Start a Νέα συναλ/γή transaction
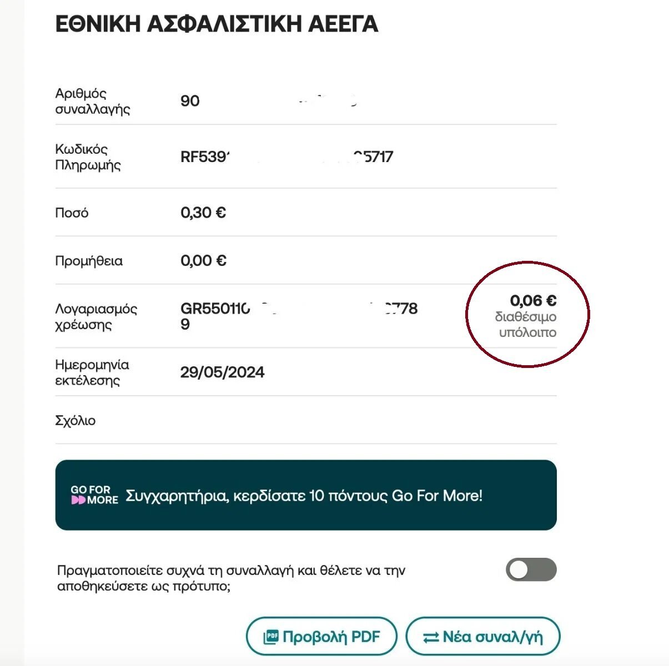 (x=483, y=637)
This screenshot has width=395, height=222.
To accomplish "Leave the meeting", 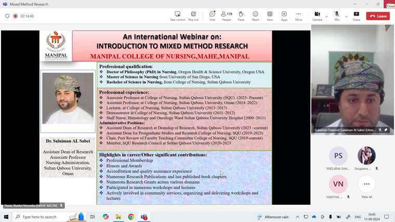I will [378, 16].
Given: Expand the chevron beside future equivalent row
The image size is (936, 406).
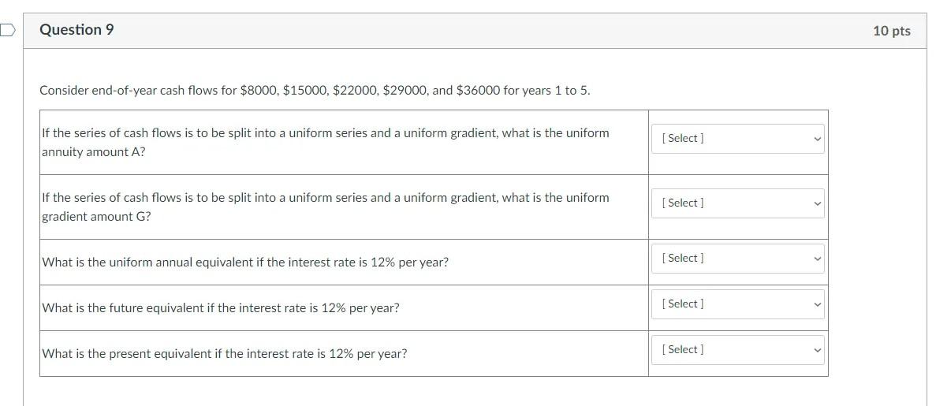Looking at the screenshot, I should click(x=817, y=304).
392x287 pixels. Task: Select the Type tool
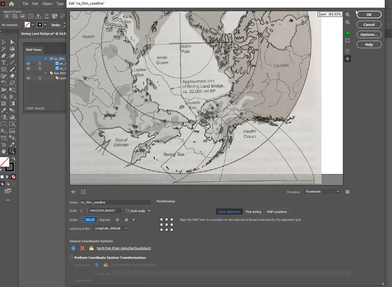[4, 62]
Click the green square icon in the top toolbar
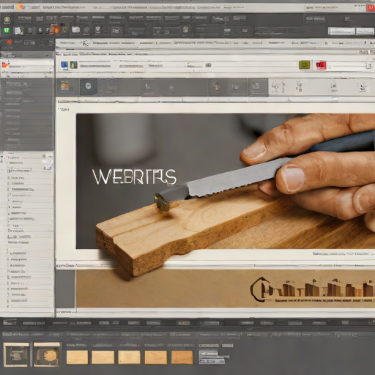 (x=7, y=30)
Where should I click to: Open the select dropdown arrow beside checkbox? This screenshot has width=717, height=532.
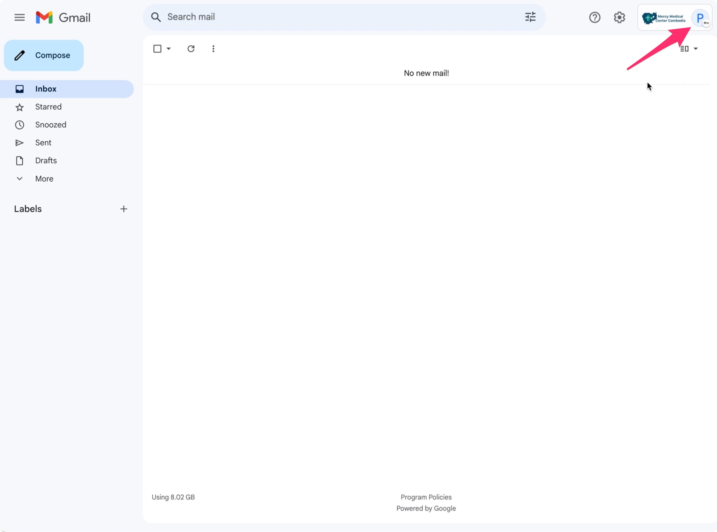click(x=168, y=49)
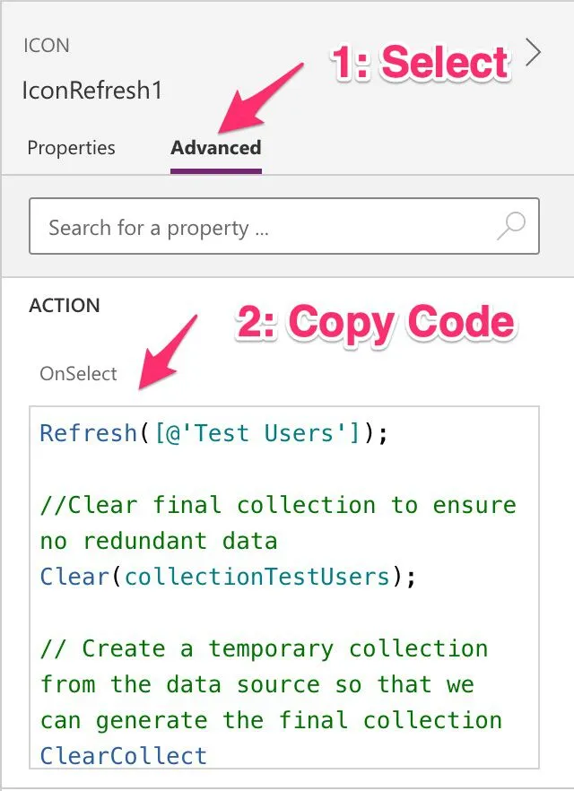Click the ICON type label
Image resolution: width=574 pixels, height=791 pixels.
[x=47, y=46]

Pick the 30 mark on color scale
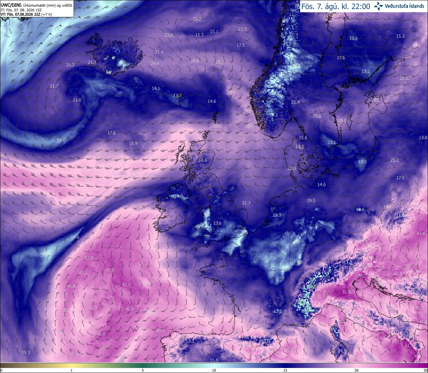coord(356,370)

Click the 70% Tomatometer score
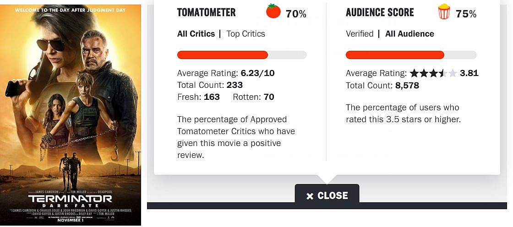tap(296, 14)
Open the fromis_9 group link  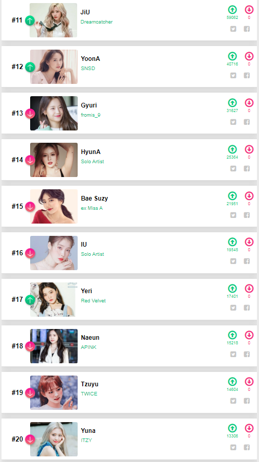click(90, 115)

What the exercise asks ::
Report how many lines of the data above contain the word "height". Give only the number.

Result of this task ::
3